Stored data entries:
'''
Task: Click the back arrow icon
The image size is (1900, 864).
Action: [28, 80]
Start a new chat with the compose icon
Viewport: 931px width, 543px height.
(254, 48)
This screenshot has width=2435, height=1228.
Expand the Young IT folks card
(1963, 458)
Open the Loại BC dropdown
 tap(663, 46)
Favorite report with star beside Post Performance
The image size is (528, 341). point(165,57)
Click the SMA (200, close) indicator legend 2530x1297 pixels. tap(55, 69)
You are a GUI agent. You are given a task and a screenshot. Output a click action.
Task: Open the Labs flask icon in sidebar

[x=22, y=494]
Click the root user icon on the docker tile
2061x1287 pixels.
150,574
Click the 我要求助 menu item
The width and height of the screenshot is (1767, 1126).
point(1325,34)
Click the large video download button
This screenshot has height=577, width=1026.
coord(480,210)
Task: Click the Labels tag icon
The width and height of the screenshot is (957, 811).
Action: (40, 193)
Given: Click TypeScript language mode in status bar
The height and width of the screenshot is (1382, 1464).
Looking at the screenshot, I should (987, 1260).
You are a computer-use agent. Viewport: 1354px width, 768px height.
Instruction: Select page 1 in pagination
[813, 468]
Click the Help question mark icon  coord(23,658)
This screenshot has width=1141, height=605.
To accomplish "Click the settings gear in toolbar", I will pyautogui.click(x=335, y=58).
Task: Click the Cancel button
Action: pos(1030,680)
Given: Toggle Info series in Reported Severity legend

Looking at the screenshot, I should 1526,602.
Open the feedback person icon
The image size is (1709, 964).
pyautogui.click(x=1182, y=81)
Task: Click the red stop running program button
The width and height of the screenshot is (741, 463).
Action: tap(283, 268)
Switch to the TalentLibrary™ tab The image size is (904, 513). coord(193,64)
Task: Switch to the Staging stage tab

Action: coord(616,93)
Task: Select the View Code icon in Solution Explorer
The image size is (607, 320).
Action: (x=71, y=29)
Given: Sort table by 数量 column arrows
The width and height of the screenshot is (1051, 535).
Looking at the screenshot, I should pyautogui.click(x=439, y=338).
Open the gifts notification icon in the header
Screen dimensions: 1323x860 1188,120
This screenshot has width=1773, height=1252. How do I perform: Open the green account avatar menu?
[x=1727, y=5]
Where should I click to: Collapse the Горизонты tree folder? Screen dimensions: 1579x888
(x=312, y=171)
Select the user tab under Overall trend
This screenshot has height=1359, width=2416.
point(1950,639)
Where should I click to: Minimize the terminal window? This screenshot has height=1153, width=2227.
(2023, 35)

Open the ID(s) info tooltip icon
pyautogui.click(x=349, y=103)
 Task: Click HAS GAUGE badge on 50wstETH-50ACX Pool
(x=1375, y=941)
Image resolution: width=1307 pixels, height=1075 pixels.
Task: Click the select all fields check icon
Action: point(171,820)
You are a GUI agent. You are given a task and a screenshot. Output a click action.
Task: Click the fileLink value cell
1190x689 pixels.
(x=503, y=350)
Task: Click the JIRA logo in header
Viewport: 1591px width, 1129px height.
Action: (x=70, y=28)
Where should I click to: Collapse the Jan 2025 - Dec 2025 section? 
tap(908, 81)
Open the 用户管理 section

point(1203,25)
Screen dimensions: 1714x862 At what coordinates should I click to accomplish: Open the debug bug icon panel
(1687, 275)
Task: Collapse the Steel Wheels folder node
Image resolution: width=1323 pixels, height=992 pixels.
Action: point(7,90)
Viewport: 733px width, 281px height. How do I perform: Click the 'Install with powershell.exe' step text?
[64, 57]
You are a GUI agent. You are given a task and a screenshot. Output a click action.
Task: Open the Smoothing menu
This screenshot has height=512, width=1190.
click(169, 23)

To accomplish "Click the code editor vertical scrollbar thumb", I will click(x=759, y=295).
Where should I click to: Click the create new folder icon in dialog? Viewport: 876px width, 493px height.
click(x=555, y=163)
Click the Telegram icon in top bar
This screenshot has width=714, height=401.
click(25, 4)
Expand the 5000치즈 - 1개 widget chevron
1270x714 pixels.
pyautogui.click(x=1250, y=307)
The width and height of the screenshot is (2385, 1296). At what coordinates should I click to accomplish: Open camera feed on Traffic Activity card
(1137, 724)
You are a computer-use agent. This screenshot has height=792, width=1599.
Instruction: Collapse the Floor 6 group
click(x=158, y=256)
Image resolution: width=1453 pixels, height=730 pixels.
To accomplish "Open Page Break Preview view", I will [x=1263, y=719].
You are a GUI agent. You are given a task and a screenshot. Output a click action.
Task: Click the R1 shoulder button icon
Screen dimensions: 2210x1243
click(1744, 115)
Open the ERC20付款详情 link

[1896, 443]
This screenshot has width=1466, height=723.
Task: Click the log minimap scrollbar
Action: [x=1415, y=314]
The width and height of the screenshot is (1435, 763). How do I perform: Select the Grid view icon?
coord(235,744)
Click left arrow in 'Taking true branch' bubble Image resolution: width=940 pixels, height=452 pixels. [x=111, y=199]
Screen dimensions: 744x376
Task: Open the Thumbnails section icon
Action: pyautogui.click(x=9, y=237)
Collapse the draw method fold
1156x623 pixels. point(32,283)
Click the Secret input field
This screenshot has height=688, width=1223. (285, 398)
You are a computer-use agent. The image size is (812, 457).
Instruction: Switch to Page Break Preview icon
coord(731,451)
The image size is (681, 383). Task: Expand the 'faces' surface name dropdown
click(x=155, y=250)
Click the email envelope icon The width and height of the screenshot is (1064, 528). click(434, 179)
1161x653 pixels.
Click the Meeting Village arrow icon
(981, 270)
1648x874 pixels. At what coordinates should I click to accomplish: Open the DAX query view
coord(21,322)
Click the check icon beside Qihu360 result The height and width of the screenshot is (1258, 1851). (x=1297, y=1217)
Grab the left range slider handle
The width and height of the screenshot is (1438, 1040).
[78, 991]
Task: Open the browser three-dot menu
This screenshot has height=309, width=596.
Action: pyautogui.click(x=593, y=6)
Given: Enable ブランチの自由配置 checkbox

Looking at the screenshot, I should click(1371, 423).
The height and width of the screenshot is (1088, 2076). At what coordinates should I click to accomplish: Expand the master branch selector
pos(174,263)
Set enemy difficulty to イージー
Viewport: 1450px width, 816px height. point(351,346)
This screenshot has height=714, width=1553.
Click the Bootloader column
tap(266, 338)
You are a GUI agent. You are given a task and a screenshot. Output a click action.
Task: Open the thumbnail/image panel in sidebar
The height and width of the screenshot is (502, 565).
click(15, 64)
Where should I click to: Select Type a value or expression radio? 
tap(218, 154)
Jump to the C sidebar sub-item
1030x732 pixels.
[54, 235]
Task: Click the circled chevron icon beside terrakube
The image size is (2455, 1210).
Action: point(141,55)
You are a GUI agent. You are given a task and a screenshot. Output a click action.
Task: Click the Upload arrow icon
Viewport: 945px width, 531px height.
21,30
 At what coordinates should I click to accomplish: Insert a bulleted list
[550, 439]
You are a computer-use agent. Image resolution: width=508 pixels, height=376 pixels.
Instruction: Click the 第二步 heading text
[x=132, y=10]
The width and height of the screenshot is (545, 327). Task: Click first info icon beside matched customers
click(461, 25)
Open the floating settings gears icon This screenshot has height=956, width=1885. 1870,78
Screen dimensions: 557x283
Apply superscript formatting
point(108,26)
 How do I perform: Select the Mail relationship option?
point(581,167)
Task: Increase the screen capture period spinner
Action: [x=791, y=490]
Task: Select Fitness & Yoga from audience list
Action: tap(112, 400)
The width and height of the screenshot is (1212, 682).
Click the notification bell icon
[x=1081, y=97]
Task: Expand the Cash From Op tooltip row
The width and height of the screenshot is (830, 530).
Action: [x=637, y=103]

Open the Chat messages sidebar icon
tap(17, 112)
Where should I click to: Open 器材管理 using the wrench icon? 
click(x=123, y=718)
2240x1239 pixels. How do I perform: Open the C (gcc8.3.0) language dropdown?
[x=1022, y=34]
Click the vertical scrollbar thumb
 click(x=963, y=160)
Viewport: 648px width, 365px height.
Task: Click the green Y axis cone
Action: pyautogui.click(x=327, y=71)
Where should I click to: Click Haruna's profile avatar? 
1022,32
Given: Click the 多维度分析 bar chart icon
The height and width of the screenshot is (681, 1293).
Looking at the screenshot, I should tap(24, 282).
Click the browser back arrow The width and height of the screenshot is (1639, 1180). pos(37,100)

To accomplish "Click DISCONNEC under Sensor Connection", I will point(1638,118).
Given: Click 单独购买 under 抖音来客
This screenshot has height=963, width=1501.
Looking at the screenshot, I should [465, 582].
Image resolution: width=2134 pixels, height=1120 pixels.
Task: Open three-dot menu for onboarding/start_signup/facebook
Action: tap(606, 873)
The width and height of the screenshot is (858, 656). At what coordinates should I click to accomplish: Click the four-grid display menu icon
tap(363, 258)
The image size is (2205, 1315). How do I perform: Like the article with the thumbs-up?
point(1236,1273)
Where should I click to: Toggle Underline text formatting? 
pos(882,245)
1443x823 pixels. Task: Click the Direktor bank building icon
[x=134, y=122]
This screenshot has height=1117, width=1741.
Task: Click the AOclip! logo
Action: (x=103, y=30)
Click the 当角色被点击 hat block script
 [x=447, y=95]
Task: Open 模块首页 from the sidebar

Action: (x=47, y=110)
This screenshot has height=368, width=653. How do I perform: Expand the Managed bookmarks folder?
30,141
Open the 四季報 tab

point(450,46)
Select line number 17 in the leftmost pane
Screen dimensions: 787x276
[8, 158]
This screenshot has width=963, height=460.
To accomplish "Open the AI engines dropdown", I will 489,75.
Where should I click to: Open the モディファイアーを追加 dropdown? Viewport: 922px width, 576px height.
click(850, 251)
'''
- [PROBLEM DETAILS] The lines above that hold the word "computer" should be found and copied out.

- [EXERCISE SOLUTION]
You are a computer-use agent. Viewport: 1354px width, 768px height.
You are a computer-use agent. This screenshot has height=792, width=1599.
You are a computer-use agent. The image size is (812, 457).
You are a computer-use agent. Image resolution: width=508 pixels, height=376 pixels.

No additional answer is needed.